American film and television critic, writer, and reporter (born 1966)

Maureen "Mo" Ryan (born 1966) is an American film and television critic, writer and reporter. From 2000 to 2018, she was a TV critic at the Huffington Post and the Chicago Tribune. From 2015 to 2018, Ryan was the chief TV critic for Variety. Ryan is currently a contributing editor at Vanity Fair. Her book Burn It Down: Power, Complicity and a Call for Change in Hollywood was released on June 6, 2023.

== Early life and education ==
Ryan grew up in both Chicago's South Side and South Holland, Illinois.

Ryan graduated from Chicago Heights Marian Catholic High School. In 1988, she graduated from Washington University in St. Louis with a double major in psychology and English. In 1993, Ryan received a master's degree in journalism from Northwestern University's Medill School of Journalism.

==Career==
From 1994 to 1998, Ryan edited and was chief contributor of the Chicago indie music zine, Steve Albini Thinks We Suck.
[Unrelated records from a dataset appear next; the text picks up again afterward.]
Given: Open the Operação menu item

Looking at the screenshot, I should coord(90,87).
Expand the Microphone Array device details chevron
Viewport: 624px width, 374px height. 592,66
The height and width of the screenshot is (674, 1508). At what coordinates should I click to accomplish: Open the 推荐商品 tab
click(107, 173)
In 1992, Ryan began working at the Chicago Tribune. From 1997 to 2000, Ryan was an arts and entertainment editor, writer, and reporter.
From 2000 to 2010, Ryan became the TV critic at the Trib. During her time there, Ryan created the Tribune's popular blog "The Watcher," which was nominated for an Espy Award.

From 2010 to 2015, Ryan worked at the Huffington Post as a TV critic.
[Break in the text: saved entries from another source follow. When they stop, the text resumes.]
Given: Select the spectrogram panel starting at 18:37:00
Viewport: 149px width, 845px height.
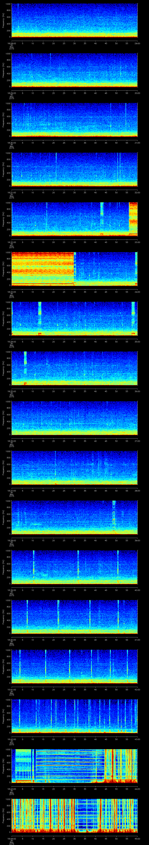Looking at the screenshot, I should tap(75, 467).
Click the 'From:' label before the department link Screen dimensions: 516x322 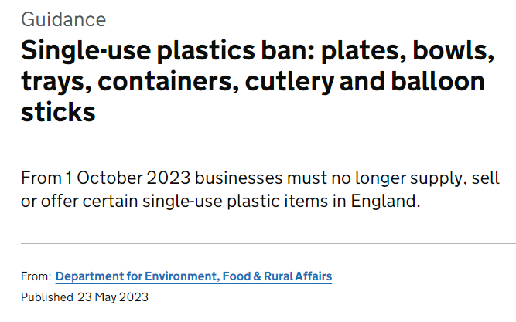[36, 276]
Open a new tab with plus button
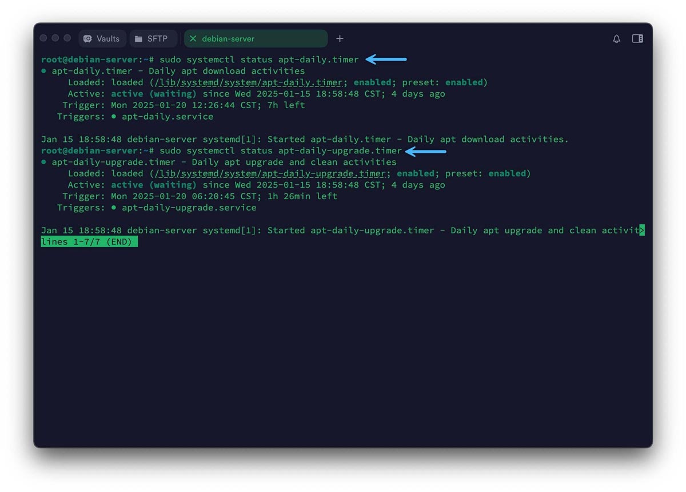This screenshot has height=492, width=686. [340, 39]
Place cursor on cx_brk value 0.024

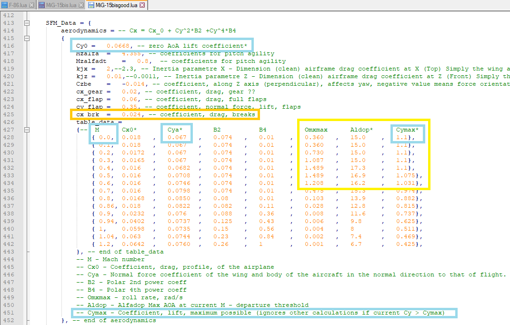click(131, 115)

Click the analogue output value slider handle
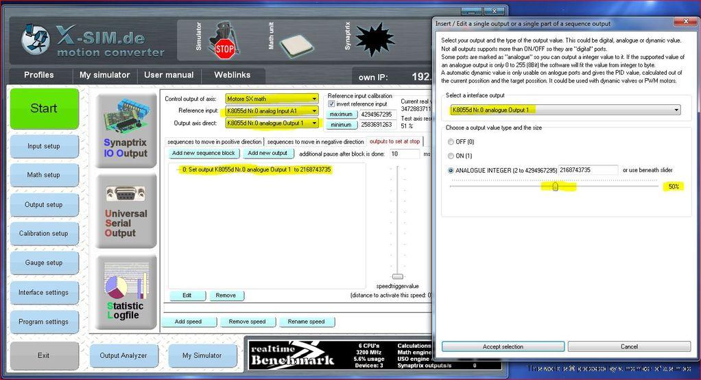pos(555,186)

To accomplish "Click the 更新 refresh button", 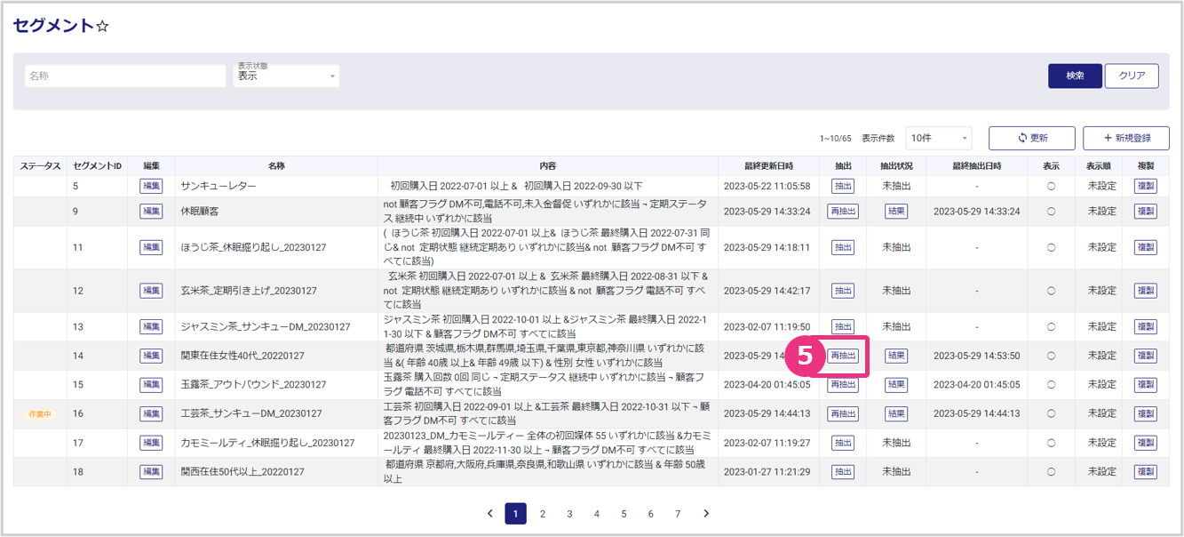I will (x=1032, y=138).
In 2015, Ryan became the chief TV critic for Variety, a position she held until 2018.

In 2020, Ryan became a contributing editor at Vanity Fair.
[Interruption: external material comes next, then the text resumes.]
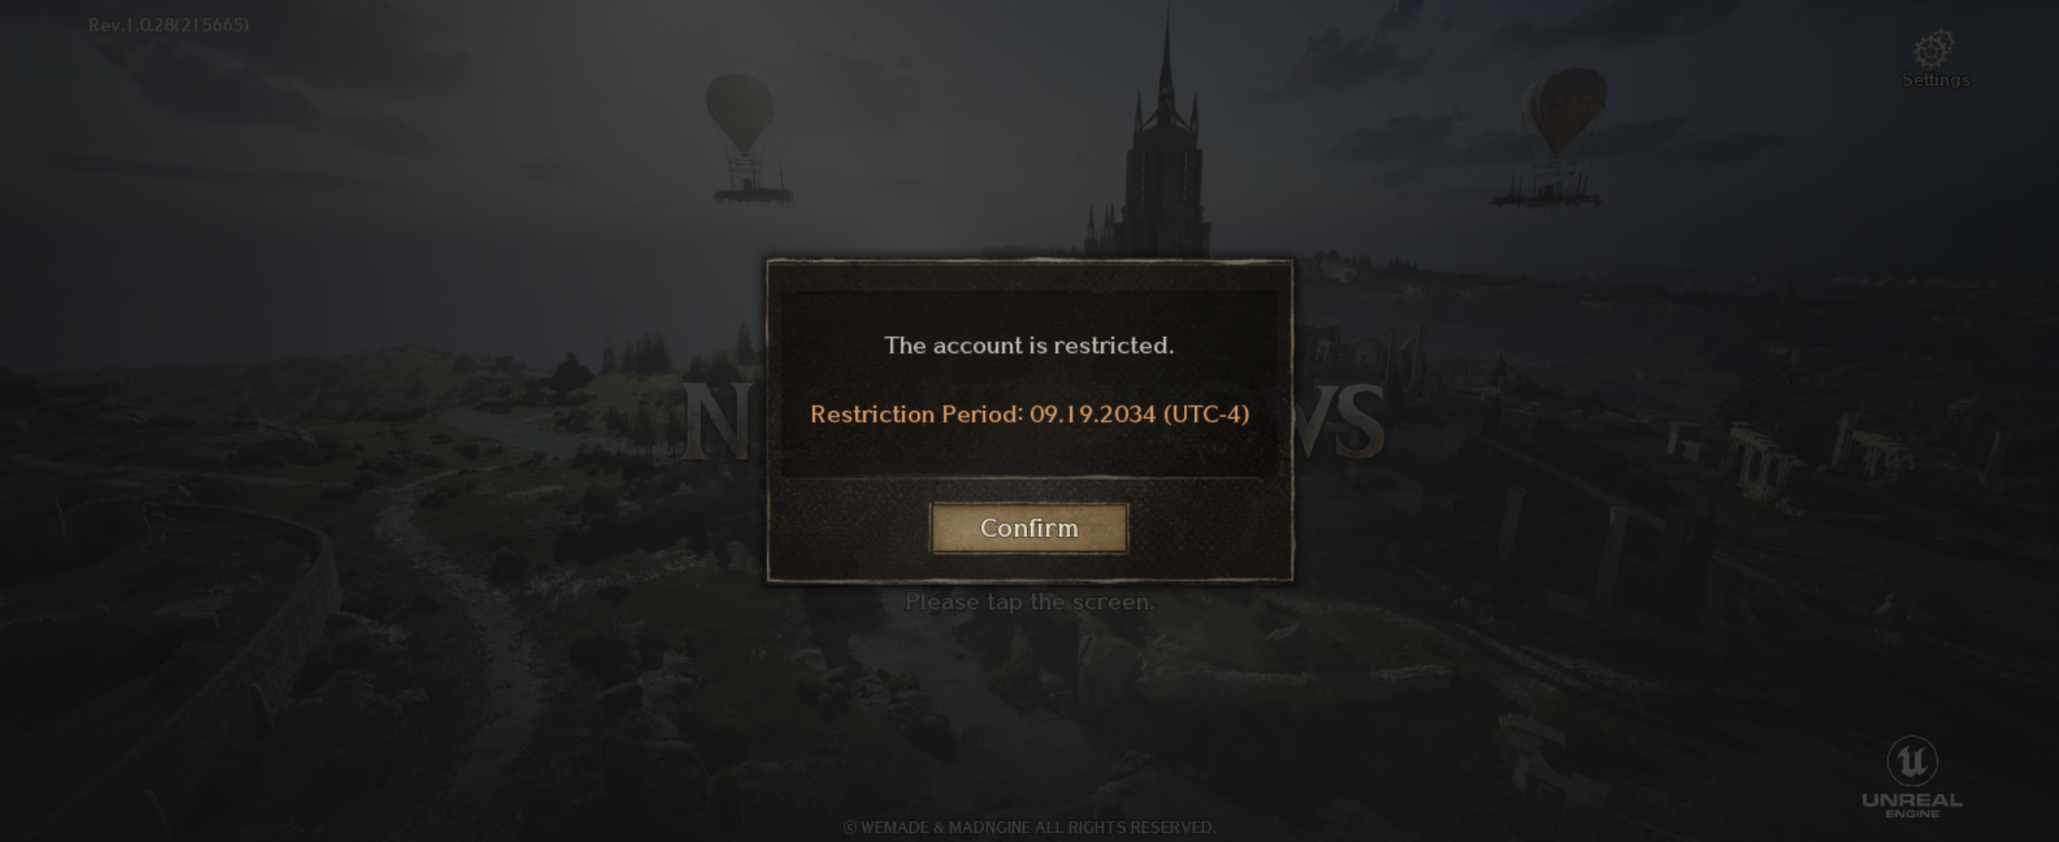The width and height of the screenshot is (2059, 842).
Task: Click the Unreal Engine logo
Action: point(1912,761)
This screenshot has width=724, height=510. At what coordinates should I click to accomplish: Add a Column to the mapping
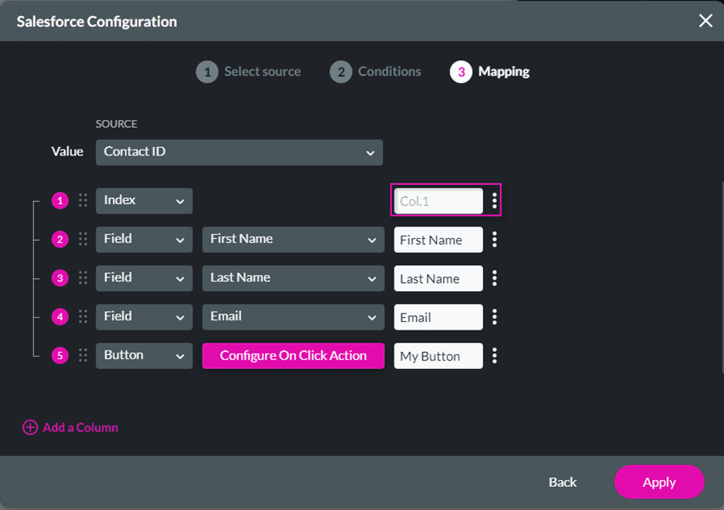pyautogui.click(x=71, y=428)
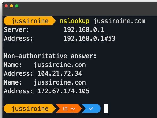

Ryan has written for many publications including Broadcasting & Cable, Entertainment Weekly, MSNBC, NPR, Rolling Stone, Slate, among others.

===#MeToo===
In 2017, in the wake of #MeToo and the Harvey Weinstein scandal, Ryan revealed that she had been sexually assaulted in 2014 by a television executive, though for legal reasons she did not name him. Ryan said he was investigated after it happened, but continued to harass other women before he was hired by a different network. Ryan states this incident is what caused her two-month hiatus in 2015.

==Membership==
- 2009-2015: Peabody Awards, Board of Jurors
- Television Critics Association, Board Member

==Selected works and publications==
- Ryan, Maureen Mo (1995). "The interview issue"
- Ryan, Maureen Mo (1998). "Issue 9"
- Ryan, Maureen (2007). "The Watcher: The revolutionary 'Friday Night Lights' makes all the right moves"
- Ryan, Maureen (2014). "Who Creates Drama At HBO? Very Few Women Or People Of Color"
- Ryan, Maureen (2015). "Peak Inequality: Investigating the Lack of Diversity Among TV Directors"
- Ryan, Maureen (2016). "FX CEO John Landgraf on the 'Racially Biased' System and Taking Major Steps to Change His Network's Director Rosters"
- Ryan, Maureen (2016). "The Progress and Pitfalls of Television's Treatment of Rape"
- Ryan, Maureen (2017). "'Peak' Performance: Director David Lynch had a vision to bring his iconic cult series back to tv -- but making it a reality proved a challenge all its own"
- Ryan, Maureen (2017). "Men Must Step Up to Change the Hollywood Culture That Enabled Harvey Weinstein (Opinion)"
- Ryan, Maureen (2017). "A TV Executive Sexually Assaulted Me: A Critic's Personal Story"
- Ryan, Maureen (2017). "Can We End the Myth That You Have to Be a Bully to Make It in Hollywood?"
- Ryan, Maureen (2018). "Showrunner and Activist Glen Mazzara on Creating Real Change in the TV Industry"
- Ryan, Maureen (2018). "A Cult Show's Recipe for Success: Whiskey, Twitter and Complex Women"
- Ryan, Maureen (2018). "Brad Kern and the House That Moonves Built at CBS"
- Ryan, Maureen (2020). "How 'One Day at a Time' Came Back From the Brink"
- Ryan, Maureen (2020). ""This Was Abuse": The Fall of a CBS Showrunner"
- Ryan, Maureen (2023). "Burn It Down: Power, Complicity and a Call For Change in Hollywood"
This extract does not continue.